##### Entries supplied

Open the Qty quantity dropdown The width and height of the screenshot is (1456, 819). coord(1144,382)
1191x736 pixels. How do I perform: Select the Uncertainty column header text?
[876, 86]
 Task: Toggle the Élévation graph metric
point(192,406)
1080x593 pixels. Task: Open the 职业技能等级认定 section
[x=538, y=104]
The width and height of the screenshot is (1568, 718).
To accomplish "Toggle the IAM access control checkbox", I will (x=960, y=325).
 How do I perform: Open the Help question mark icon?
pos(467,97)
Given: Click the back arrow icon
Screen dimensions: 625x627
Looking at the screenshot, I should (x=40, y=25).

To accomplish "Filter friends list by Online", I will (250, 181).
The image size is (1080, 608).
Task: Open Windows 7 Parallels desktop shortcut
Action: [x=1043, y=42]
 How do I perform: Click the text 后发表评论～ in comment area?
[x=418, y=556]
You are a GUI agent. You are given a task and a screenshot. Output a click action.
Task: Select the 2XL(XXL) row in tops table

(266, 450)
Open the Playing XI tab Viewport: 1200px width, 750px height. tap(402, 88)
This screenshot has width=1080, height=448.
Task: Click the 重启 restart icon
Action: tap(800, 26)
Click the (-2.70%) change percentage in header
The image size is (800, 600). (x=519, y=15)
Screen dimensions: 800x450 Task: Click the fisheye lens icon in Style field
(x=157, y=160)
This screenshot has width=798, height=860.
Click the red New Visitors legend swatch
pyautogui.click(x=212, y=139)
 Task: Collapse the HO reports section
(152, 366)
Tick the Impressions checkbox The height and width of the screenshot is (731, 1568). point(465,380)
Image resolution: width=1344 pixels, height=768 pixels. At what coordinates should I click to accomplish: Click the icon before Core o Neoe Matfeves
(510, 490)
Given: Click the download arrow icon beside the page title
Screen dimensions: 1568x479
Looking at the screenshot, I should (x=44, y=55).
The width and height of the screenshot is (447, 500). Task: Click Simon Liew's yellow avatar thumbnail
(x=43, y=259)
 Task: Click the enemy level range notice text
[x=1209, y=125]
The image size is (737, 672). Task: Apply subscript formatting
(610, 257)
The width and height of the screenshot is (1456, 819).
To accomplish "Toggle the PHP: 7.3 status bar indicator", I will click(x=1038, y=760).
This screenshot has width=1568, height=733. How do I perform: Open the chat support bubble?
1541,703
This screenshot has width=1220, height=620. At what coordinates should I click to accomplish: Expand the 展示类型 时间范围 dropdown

##########

** Exercise description **
Start at the line with "This screenshot has width=1568, height=733." and stop at the end of the records. Write those lines out exactly and add nothing.

** The answer **
This screenshot has width=1568, height=733. How do I perform: Open the chat support bubble?
1541,703
This screenshot has width=1220, height=620. At what coordinates should I click to accomplish: Expand the 展示类型 时间范围 dropdown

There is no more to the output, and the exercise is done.